8. Tía Shoko
Yoshio estaba acostado en la gran cama de su madre
Aquel pequeño ya había parado de llorar y ahora entre sus manitas traía las gafas de sol de Gojo Satoru... su padre
Las cuales no logro regresar después de todo el caos que provoco en aquella Pagoda
Aquel pequeño jugaba un poco con aquel accesorio, seguía sintiéndose triste por lo que había ocurrido aquella tarde donde se había divertido demasiado con aquel extraño que resultó ser su padre
Eso lo confundía un poco... Los adultos siempre complicaban las cosas
¿Por qué su mamá nunca le dijo nada? ¿Acaso él tenía la culpa de que sus padres se hubieran separado desde un inicio? ¿Acaso hay una forma de arreglar esto y juntarlos de nuevo?
Aquel pequeño seguía confundido, pero en su mente ya tenía algunas ideas para solucionar aquello
Y así siguió usando aquellas gafas y recordando lo mucho que se divirtió aquel día con "su padre"

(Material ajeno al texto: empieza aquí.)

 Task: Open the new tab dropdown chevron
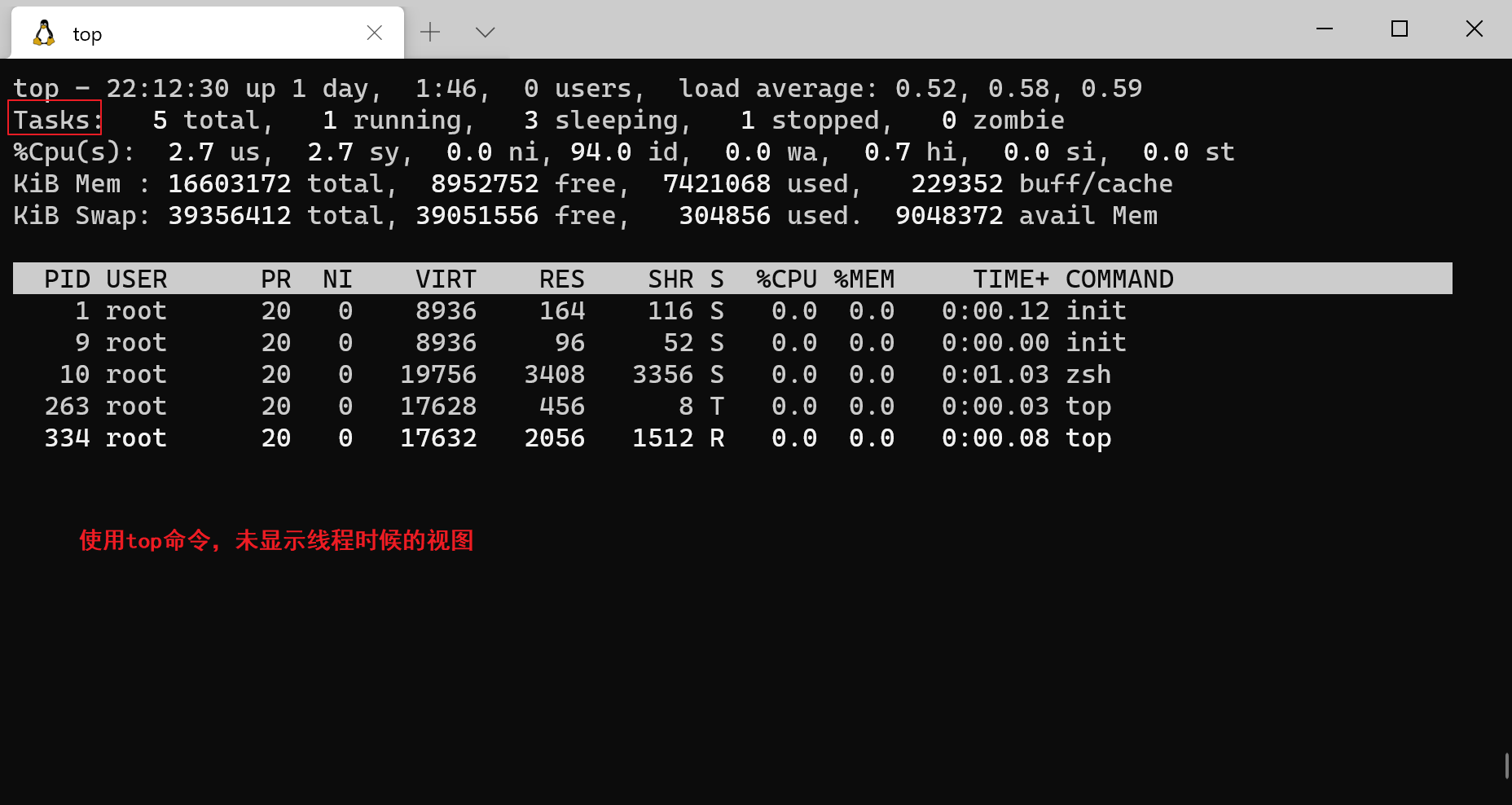click(x=485, y=32)
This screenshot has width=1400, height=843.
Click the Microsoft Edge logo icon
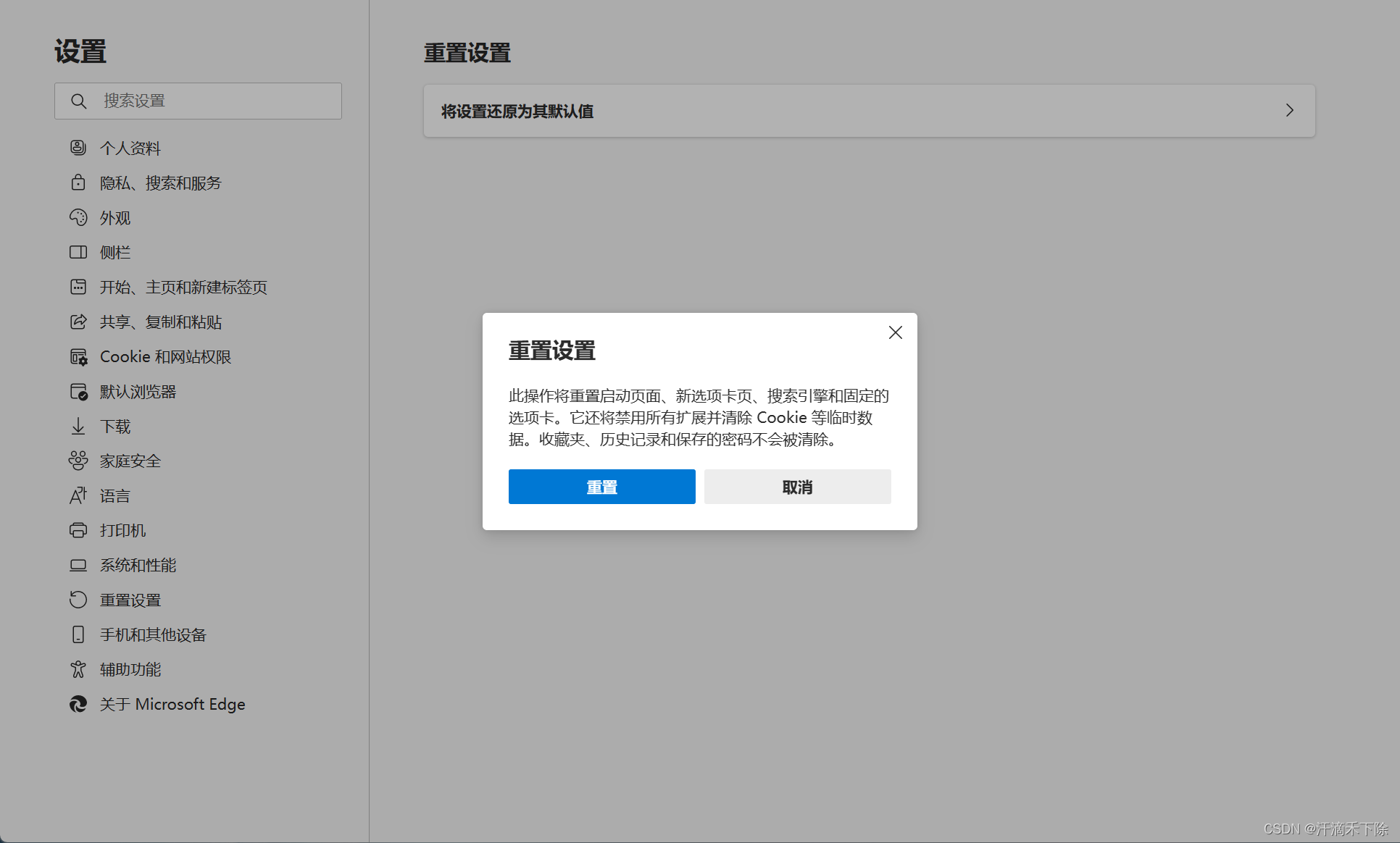78,704
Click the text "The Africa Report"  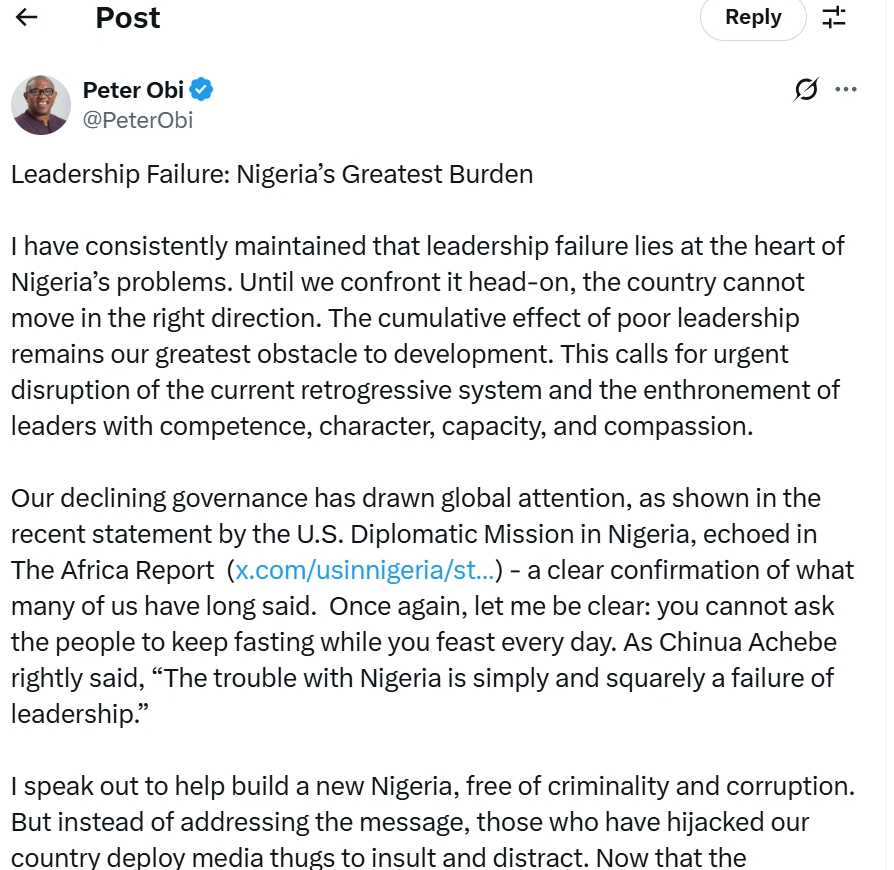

Hasta que sintió como alguien abría la puerta de aquella habitación y de nuevo se hacia el dormido
Escondió rápidamente aquellas gafas debajo de la almohada y cerró sus ojitos e hizo como si respiraba para que no le creyeran muerto
Utahime entró una vez más para ver cómo seguía su hijo
La pobre ya traía hinchados los ojos de tanto llorar, pero tenía que ser fuerte por su pequeño
Tampoco sabía cómo hablaría con Yoshio sobre todo lo sucedido aquel día
Realmente no estaba lista para eso... se sentía como aquella vez que se enteró que estaba embarazada
¿Qué debería hacer?
Era la pregunta que rondaba su cabeza al ver dormido a su pequeño
Se sentó en el borde de la cama, le acaricio el cabello y le dio un beso en la frente... aquello hizo que Yoshio sonreirá con los ojos cerrados
Aquel niño siempre se movía demasiado incluso "dormido"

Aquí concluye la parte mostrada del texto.